Exercise objective: Write out each line of the material below once more, exactly as it appears.

_ _ _ _ _

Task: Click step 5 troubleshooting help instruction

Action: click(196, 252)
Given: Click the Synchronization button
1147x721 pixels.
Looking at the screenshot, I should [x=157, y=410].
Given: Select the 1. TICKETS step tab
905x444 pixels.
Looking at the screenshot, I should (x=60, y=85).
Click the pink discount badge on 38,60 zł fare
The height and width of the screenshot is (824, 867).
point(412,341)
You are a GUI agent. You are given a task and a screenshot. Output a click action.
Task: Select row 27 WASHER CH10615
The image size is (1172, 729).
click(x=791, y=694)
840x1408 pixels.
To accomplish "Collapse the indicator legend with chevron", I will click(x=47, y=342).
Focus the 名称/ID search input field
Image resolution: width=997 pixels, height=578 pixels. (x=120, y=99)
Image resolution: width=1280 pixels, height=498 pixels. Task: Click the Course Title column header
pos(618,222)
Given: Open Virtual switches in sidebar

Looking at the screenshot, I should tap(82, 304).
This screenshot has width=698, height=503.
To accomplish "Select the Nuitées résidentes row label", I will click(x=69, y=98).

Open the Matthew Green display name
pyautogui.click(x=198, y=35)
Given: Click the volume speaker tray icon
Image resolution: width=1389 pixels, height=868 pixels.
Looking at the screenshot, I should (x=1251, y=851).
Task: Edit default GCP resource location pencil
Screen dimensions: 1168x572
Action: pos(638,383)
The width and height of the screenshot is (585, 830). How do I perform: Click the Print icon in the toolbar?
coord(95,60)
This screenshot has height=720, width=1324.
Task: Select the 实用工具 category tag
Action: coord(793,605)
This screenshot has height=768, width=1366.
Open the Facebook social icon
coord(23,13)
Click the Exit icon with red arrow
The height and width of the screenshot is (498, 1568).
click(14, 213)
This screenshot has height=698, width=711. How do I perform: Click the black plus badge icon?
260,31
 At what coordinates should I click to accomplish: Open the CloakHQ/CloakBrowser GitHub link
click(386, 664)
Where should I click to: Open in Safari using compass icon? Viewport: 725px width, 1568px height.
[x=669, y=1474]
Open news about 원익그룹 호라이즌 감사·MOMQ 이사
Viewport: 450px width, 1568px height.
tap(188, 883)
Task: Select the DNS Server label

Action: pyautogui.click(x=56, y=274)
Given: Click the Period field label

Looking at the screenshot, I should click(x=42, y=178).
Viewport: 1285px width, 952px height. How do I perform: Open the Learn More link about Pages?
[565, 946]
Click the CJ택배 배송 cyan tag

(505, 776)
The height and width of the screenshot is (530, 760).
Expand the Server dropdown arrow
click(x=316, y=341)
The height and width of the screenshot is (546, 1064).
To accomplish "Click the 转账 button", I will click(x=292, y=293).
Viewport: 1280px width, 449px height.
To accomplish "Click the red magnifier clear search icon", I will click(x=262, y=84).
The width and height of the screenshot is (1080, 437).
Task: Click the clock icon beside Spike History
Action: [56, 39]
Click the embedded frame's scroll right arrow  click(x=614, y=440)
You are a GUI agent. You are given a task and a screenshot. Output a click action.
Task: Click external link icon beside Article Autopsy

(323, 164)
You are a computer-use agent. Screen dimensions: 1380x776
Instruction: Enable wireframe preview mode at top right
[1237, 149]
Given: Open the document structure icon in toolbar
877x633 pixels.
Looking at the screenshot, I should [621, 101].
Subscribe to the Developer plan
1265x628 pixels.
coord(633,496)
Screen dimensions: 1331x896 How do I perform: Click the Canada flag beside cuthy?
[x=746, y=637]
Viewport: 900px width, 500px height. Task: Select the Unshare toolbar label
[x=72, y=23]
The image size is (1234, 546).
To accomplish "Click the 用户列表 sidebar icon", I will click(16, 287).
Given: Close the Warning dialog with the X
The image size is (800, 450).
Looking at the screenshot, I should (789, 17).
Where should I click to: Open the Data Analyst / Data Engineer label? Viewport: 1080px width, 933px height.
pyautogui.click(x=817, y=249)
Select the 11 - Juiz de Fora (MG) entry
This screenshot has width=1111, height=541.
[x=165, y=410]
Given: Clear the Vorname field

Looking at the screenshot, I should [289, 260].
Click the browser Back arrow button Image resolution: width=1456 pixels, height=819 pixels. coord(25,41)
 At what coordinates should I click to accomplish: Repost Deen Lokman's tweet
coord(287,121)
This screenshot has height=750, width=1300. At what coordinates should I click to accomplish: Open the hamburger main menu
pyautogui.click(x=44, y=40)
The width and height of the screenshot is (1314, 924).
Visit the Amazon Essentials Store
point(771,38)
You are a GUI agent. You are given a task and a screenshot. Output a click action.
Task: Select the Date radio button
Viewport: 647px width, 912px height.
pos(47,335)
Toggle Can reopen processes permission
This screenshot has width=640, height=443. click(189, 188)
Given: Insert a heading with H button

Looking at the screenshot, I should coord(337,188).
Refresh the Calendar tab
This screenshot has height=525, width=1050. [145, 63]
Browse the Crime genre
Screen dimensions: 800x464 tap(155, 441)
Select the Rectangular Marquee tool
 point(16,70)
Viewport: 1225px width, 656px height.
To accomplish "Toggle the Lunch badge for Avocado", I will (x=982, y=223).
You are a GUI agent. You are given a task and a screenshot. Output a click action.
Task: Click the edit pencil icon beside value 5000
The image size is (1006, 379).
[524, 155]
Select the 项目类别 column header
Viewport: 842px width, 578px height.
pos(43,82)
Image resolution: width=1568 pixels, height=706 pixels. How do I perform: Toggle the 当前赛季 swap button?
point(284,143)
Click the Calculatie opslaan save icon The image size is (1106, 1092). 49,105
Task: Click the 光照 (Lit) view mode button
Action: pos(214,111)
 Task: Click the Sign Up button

_ _ _ _ _

Exercise output:
Task: Click step 5 troubleshooting help instruction

Action: click(196, 252)
Given: Click the Synchronization button
1147x721 pixels.
Looking at the screenshot, I should [x=157, y=410].
Given: Select the 1. TICKETS step tab
905x444 pixels.
Looking at the screenshot, I should (x=60, y=85).
Click the pink discount badge on 38,60 zł fare
The height and width of the screenshot is (824, 867).
point(412,341)
You are a GUI agent. You are given a task and a screenshot. Output a click action.
Task: Select row 27 WASHER CH10615
The image size is (1172, 729).
click(x=791, y=694)
840x1408 pixels.
To accomplish "Collapse the indicator legend with chevron", I will click(x=47, y=342).
Focus the 名称/ID search input field
Image resolution: width=997 pixels, height=578 pixels. (x=120, y=99)
Image resolution: width=1280 pixels, height=498 pixels. Task: Click the Course Title column header
pos(618,222)
Given: Open Virtual switches in sidebar

Looking at the screenshot, I should tap(82, 304).
This screenshot has width=698, height=503.
To accomplish "Select the Nuitées résidentes row label", I will click(x=69, y=98).

Open the Matthew Green display name
pyautogui.click(x=198, y=35)
Given: Click the volume speaker tray icon
Image resolution: width=1389 pixels, height=868 pixels.
Looking at the screenshot, I should (x=1251, y=851).
Task: Edit default GCP resource location pencil
Screen dimensions: 1168x572
Action: pos(638,383)
The width and height of the screenshot is (585, 830). How do I perform: Click the Print icon in the toolbar?
coord(95,60)
This screenshot has height=720, width=1324.
Task: Select the 实用工具 category tag
Action: coord(793,605)
This screenshot has height=768, width=1366.
Open the Facebook social icon
coord(23,13)
Click the Exit icon with red arrow
The height and width of the screenshot is (498, 1568).
click(14, 213)
This screenshot has height=698, width=711. How do I perform: Click the black plus badge icon?
260,31
 At what coordinates should I click to accomplish: Open the CloakHQ/CloakBrowser GitHub link
click(386, 664)
Where should I click to: Open in Safari using compass icon? Viewport: 725px width, 1568px height.
[x=669, y=1474]
Open news about 원익그룹 호라이즌 감사·MOMQ 이사
Viewport: 450px width, 1568px height.
tap(188, 883)
Task: Select the DNS Server label

Action: pyautogui.click(x=56, y=274)
Given: Click the Period field label

Looking at the screenshot, I should click(x=42, y=178).
Viewport: 1285px width, 952px height. How do I perform: Open the Learn More link about Pages?
[565, 946]
Click the CJ택배 배송 cyan tag

(505, 776)
The height and width of the screenshot is (530, 760).
Expand the Server dropdown arrow
click(x=316, y=341)
The height and width of the screenshot is (546, 1064).
To accomplish "Click the 转账 button", I will click(x=292, y=293).
Viewport: 1280px width, 449px height.
To accomplish "Click the red magnifier clear search icon", I will click(x=262, y=84).
The width and height of the screenshot is (1080, 437).
Task: Click the clock icon beside Spike History
Action: [56, 39]
Click the embedded frame's scroll right arrow  click(x=614, y=440)
You are a GUI agent. You are given a task and a screenshot. Output a click action.
Task: Click external link icon beside Article Autopsy

(323, 164)
You are a computer-use agent. Screen dimensions: 1380x776
Instruction: Enable wireframe preview mode at top right
[1237, 149]
Given: Open the document structure icon in toolbar
877x633 pixels.
Looking at the screenshot, I should [621, 101].
Subscribe to the Developer plan
1265x628 pixels.
coord(633,496)
Screen dimensions: 1331x896 How do I perform: Click the Canada flag beside cuthy?
[x=746, y=637]
Viewport: 900px width, 500px height. Task: Select the Unshare toolbar label
[x=72, y=23]
The image size is (1234, 546).
To accomplish "Click the 用户列表 sidebar icon", I will click(16, 287).
Given: Close the Warning dialog with the X
The image size is (800, 450).
Looking at the screenshot, I should (789, 17).
Where should I click to: Open the Data Analyst / Data Engineer label? Viewport: 1080px width, 933px height.
pyautogui.click(x=817, y=249)
Select the 11 - Juiz de Fora (MG) entry
This screenshot has width=1111, height=541.
[x=165, y=410]
Given: Clear the Vorname field

Looking at the screenshot, I should [289, 260].
Click the browser Back arrow button Image resolution: width=1456 pixels, height=819 pixels. coord(25,41)
 At what coordinates should I click to accomplish: Repost Deen Lokman's tweet
coord(287,121)
This screenshot has height=750, width=1300. At what coordinates should I click to accomplish: Open the hamburger main menu
pyautogui.click(x=44, y=40)
The width and height of the screenshot is (1314, 924).
Visit the Amazon Essentials Store
point(771,38)
You are a GUI agent. You are given a task and a screenshot. Output a click action.
Task: Select the Date radio button
Viewport: 647px width, 912px height.
pos(47,335)
Toggle Can reopen processes permission
This screenshot has width=640, height=443. click(189, 188)
Given: Insert a heading with H button

Looking at the screenshot, I should coord(337,188).
Refresh the Calendar tab
This screenshot has height=525, width=1050. [145, 63]
Browse the Crime genre
Screen dimensions: 800x464 tap(155, 441)
Select the Rectangular Marquee tool
 point(16,70)
Viewport: 1225px width, 656px height.
To accomplish "Toggle the Lunch badge for Avocado", I will (x=982, y=223).
You are a GUI agent. You are given a task and a screenshot. Output a click action.
Task: Click the edit pencil icon beside value 5000
The image size is (1006, 379).
[524, 155]
Select the 项目类别 column header
Viewport: 842px width, 578px height.
pos(43,82)
Image resolution: width=1568 pixels, height=706 pixels. How do I perform: Toggle the 当前赛季 swap button?
point(284,143)
Click the Calculatie opslaan save icon The image size is (1106, 1092). 49,105
Task: Click the 光照 (Lit) view mode button
Action: pos(214,111)
 Task: Click the Sign Up button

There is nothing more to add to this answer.